I often get this question from collaborators and PIs trying to plan their experiments and budgets. How much coverage is sufficient for an RNA-seq experiment?
One problem with this question is that having a single meaningful coverage value is difficult for RNAseq. Any sample might have a different total amount of transcription, different numbers of transcribed genes/transcripts, different amount of transcriptome complexity (more or less alternate expression) and a different distribution of expression levels for those transcripts. Not to mention common confounding factors like 3' end-bias. All of these factors effectively alter the denominator for any overall coverage calculation. More useful metrics in my opinion are things like total number of reads (and percent of those which map to transcriptome) and total number of transcripts detected with at least X% of junctions with at least X coverage. We usually target at least 10k transcripts with at least 50% of their junctions with at least 10 or 20x coverage. That is approximately what we currently get from a single hiseq lane of 200-300M reads.
But, how much coverage is sufficient? It's even harder to answer this as it really depends on what you are hoping to accomplish. If you only need gene expression levels equivalent to say an Affymetrix gene expression array then it is probably more than sufficient. Same if you only want to validate variants in medium to highly expressed genes. But, I would argue that if that's all you want, then don't waste time/money with RNAseq. What we hope to get from RNA-seq are the above two items plus also confirm variants in lower expressed genes, get good estimates of expressed VAFs, identify lowly or rarely expressed tumor-specific isoforms, show significant differences between alternative splicing patterns, etc. For all these purposes, the one hiseq lane described above is just enough to get us started in my opinion. At present I think it is a good compromise between cost and benefit. But, as prices go down for sequencing we will want to increase it, not decrease it.

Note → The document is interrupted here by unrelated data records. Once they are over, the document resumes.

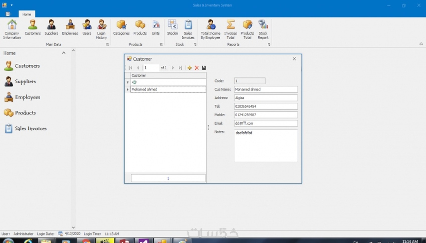Image resolution: width=426 pixels, height=243 pixels.
Task: Collapse the ribbon with the arrow
Action: point(421,44)
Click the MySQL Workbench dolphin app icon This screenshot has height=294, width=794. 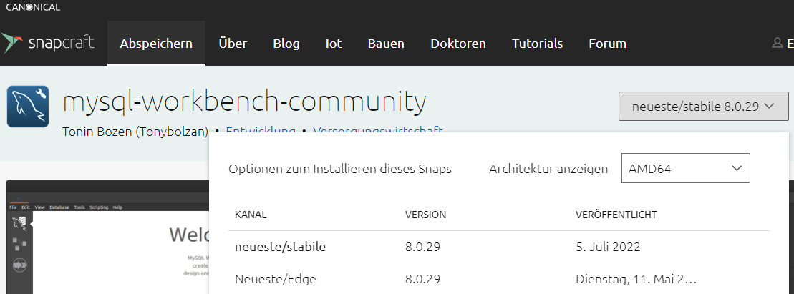tap(28, 107)
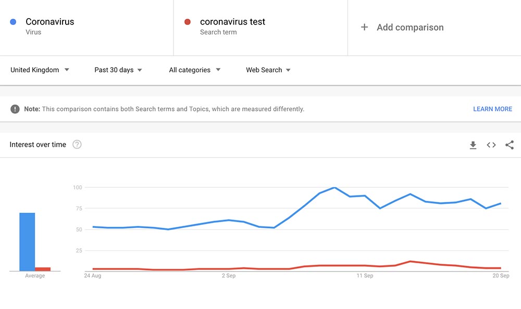
Task: Open the embed code icon
Action: [x=491, y=145]
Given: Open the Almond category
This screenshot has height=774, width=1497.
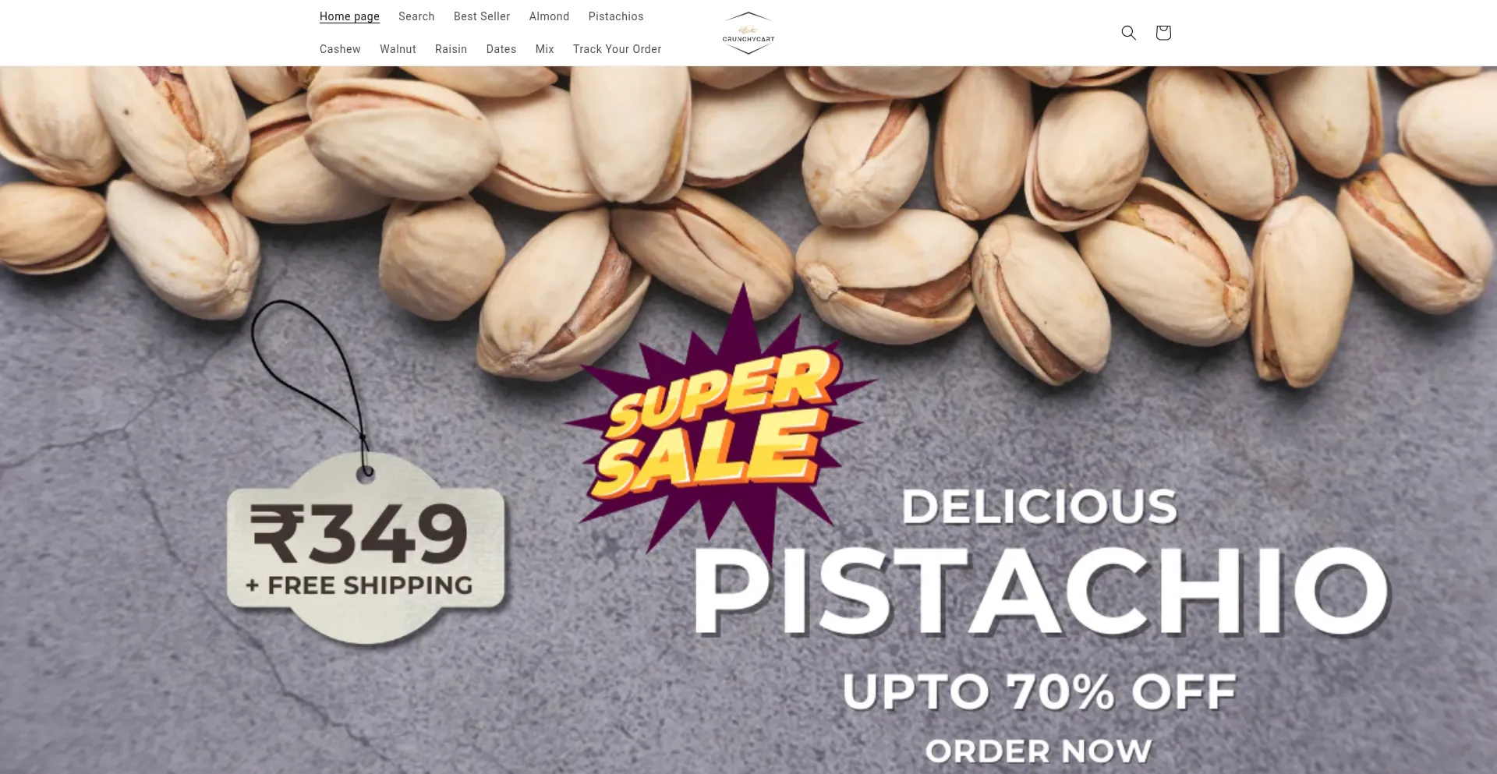Looking at the screenshot, I should click(549, 16).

We recently found a known promoter mutation (TERT) in some tumors (HCC) we were studying. The mutation is predicted to increase binding of a transcription factor and has been shown to drive subtle but significant 2-4 fold increases in transcription. When we look at expression levels for this gene in RNAseq data we just barely detect it. In fact, the FPKM levels would normally be considered in the noise range. A typical filter of FPKM>1 across at least 20% of samples would eliminate this gene before even testing for a significant difference between normal/tumor or mutant/wildtype. This is a very important cancer gene, with a known mutation causing functional up-regulation that is almost undetectable at current depth levels if we don't already know to look for it! So, I argue that more depth is still needed (cost permitting). Would love to hear other people's thoughts on this.